> Problem description: In the listing below, find each line holding "agent" and copy it.

==== Dataset excerpts ====

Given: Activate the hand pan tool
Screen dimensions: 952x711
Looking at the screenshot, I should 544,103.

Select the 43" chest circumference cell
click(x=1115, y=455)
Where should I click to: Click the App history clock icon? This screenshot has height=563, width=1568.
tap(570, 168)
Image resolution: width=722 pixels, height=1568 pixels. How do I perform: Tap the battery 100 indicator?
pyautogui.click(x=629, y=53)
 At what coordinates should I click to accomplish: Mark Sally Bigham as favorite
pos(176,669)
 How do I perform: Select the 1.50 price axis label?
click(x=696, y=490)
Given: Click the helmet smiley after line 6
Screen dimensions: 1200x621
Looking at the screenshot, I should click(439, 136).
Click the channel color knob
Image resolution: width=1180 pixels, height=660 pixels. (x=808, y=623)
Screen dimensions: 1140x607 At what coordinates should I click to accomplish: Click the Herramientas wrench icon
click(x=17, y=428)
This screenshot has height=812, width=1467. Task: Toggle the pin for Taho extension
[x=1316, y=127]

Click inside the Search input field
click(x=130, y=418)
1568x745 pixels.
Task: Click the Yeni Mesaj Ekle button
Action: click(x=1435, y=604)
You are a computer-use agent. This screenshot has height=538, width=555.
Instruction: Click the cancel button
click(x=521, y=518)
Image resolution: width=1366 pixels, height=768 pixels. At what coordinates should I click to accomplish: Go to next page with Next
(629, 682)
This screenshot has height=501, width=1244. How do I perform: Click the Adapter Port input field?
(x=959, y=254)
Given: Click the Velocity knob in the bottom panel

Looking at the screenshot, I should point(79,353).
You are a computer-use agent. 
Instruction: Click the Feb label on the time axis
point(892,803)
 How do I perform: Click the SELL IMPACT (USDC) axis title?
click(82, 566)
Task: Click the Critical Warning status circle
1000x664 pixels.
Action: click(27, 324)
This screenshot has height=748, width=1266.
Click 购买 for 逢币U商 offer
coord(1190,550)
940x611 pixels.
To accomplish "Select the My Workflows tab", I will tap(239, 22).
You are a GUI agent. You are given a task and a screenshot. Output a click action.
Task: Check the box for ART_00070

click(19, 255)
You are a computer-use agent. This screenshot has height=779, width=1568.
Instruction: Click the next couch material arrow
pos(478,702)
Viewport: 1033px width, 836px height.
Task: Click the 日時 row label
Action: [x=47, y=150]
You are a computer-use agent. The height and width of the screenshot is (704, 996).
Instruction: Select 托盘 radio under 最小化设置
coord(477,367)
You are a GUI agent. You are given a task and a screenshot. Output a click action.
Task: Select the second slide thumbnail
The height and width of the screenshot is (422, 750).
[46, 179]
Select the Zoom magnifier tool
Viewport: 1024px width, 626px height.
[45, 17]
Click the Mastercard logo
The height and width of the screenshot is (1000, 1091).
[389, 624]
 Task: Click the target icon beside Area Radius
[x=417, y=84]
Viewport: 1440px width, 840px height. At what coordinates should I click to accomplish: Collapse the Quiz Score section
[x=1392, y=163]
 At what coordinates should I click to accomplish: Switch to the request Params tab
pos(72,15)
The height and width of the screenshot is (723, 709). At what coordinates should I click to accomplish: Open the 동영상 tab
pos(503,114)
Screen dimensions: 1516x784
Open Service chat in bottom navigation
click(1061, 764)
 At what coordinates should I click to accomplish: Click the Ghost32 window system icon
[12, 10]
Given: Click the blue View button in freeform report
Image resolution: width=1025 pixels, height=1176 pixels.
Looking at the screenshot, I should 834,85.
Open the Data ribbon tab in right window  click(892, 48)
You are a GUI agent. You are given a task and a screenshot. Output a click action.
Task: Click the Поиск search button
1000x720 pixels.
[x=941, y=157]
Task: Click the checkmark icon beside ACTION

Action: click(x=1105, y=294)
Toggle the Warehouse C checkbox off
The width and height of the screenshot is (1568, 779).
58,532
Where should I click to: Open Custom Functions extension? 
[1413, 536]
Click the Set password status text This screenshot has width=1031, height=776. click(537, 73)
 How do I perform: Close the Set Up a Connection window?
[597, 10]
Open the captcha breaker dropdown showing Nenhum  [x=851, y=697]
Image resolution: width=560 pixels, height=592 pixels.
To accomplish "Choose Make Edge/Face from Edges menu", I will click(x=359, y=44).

====

> Exercise solution:
You are a computer-use agent. This screenshot has height=538, width=555.
You are a computer-use agent. 
You are a GUI agent. You are given a task and a screenshot. Output a click action.
You are a computer-use agent. This screenshot has height=779, width=1568.
You are a computer-use agent. The height and width of the screenshot is (704, 996).
You are a GUI agent. You are given a task and a screenshot. Output a click action.
You are a GUI agent. You are given a task and a screenshot. Output a click action.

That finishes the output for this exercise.